The third change reduces the scope of the ban itself. Certain CMR substances would no longer be automatically banned if the risk only concerns exposure by inhalation or ingestion, and not by the cutaneous route. Even natural extracts containing CMR compounds, such as certain essential oils, could benefit from an exemption. However, the idea that "natural" equals "safe" has no scientific basis.

In January 2026, the French NGO Générations Futures published a detailed report in which it analyzed these proposals point by point, showing how consumers could remain exposed to a CMR substance several years after its formal ban. The association then collaborated with Yuka, the French cosmetics and food ingredient analysis application used by millions of people across Europe, to launch a joint investigation and raise public awareness.

In response to companies' arguments that they need more time to reformulate their products, Générations Futures points out that CMR classifications never come as a surprise: for the last 35 substances classified, an average of five years elapsed between the first announcement and the official classification, even before the start of the transition period.

As for alternatives, the cosmetics sector has a vast arsenal of authorized ingredients: 153 colorants, 60 preservatives, 34 UV filters, of which only 7 have been classified as CMR since 2003. Situations in which a company would find itself genuinely without an alternative are, in the words of the researchers,"extremely rare".

The political crux of the matter, according to the survey, concerns the perfume sector in particular: some ten perfume substances are likely to be classified as CMR, and their substitution would require the reformulation of hundreds of thousands of products. A real cost, to be sure, but one to be set against a European cosmetics market that generated around 104 billion euros in retail sales in 2024, and a perfumery sector growing by 5% a year.
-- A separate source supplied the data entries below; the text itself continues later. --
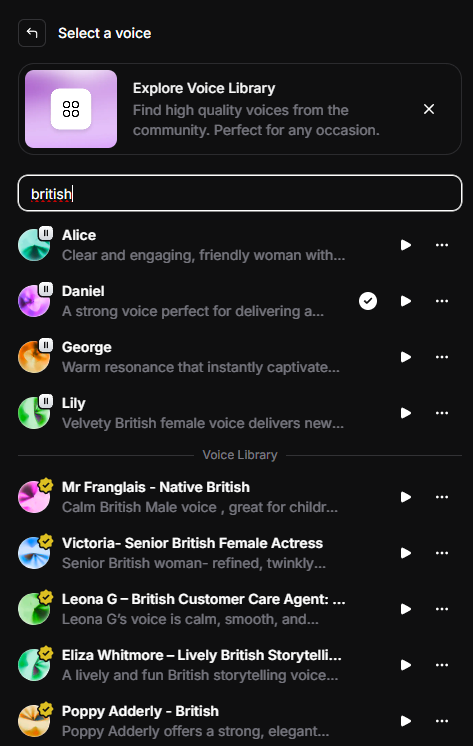The image size is (473, 746).
Task: Click the british search field
Action: coord(240,193)
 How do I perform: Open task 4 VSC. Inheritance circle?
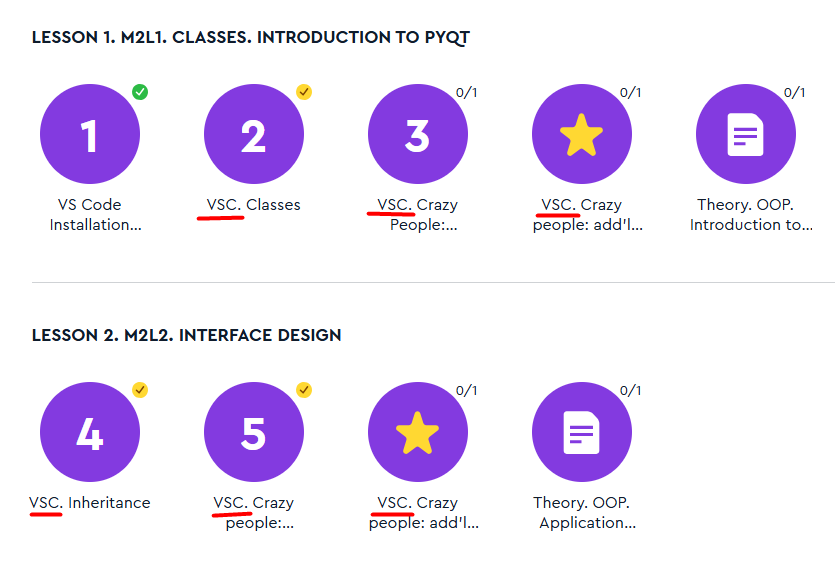tap(89, 432)
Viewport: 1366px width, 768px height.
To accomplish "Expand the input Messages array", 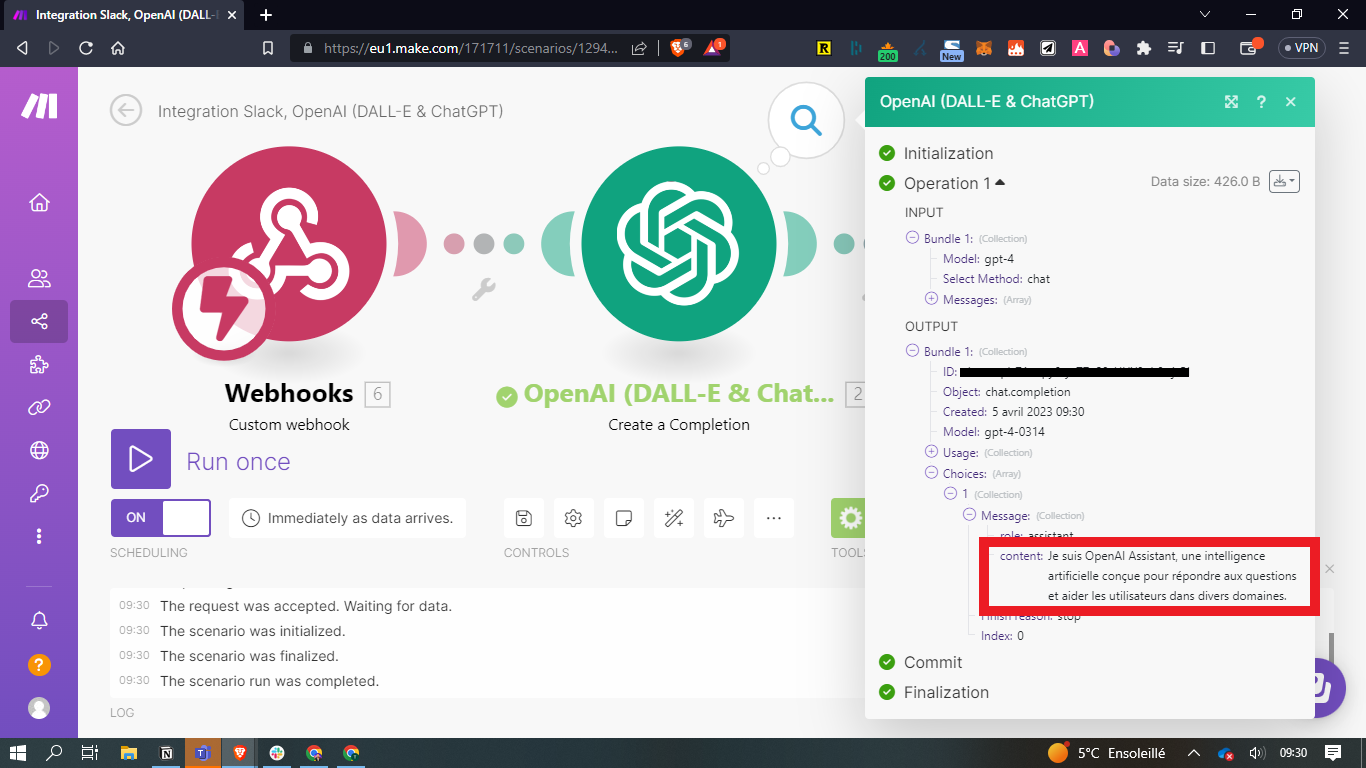I will pyautogui.click(x=931, y=299).
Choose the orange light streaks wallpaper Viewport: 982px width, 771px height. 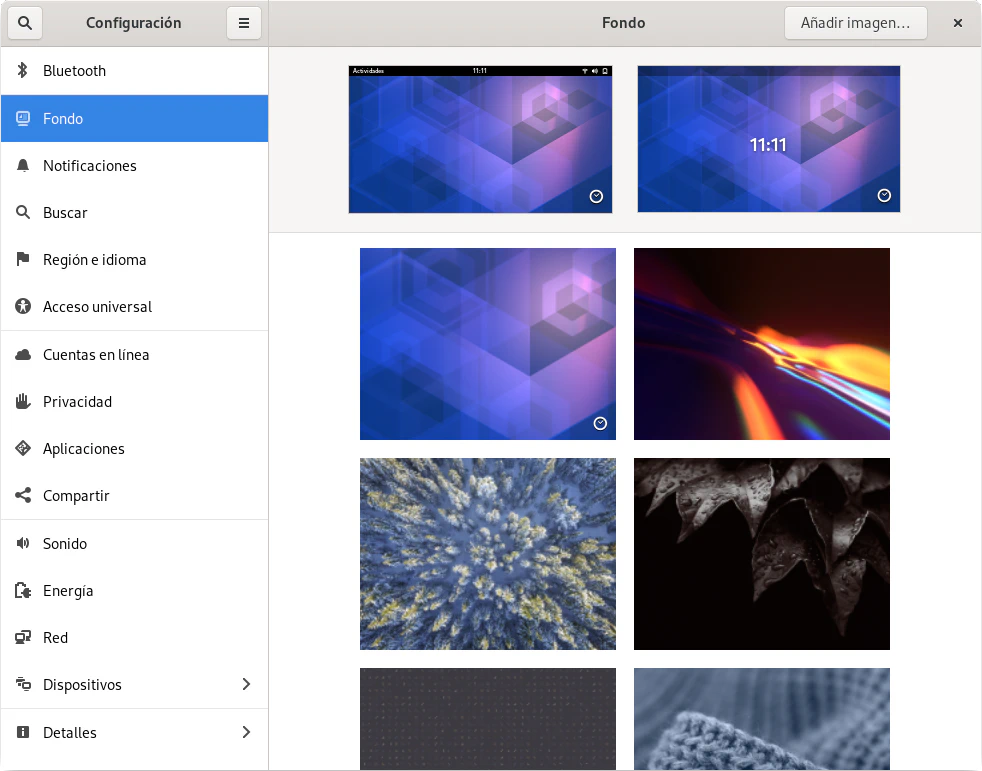tap(761, 344)
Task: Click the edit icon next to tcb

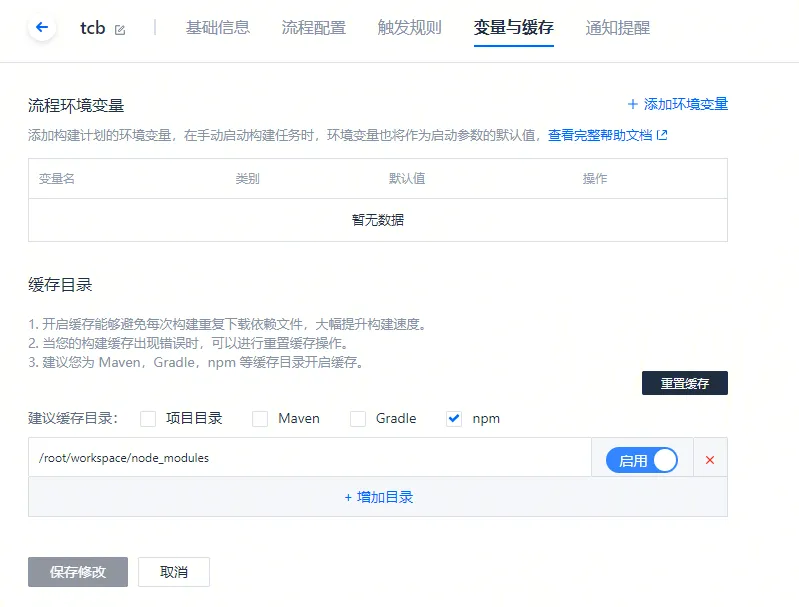Action: pos(120,30)
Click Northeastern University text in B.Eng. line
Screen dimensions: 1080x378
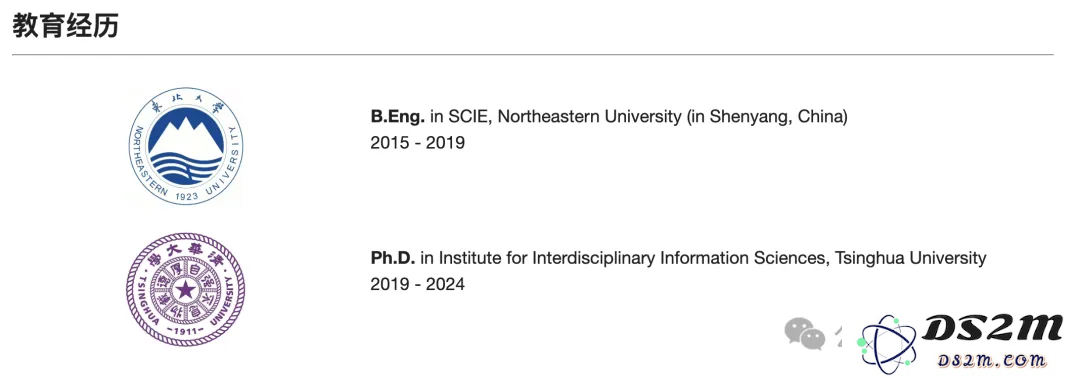[589, 116]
On April 29, the Parliament will vote in plenary session, and this vote will set the position of the hemicycle in the final negotiations with the Commission and the Council.

Générations Futures and Yuka are asking European legislators to maintain the current 18-month transition period, to adopt a non-restrictive definition of "suitable alternative" in order to encourage innovation towards safer ingredients, and to ban all CMR substances in cosmetics, whatever the route of exposure, with no exception for botanical extracts until full scientific data are available.

All this in a health context that makes these demands even more urgent: the incidence of certain cancers is on the rise, male fertility in Europe fell by 50% in terms of sperm concentration between 1973 and 2018, and this trend seems to have accelerated since the 2000s. Against this backdrop, relaxing the rules governing substances directly associated with these problems is not a matter of simple bureaucratic simplification, but a choice likely to have very real consequences for people's health.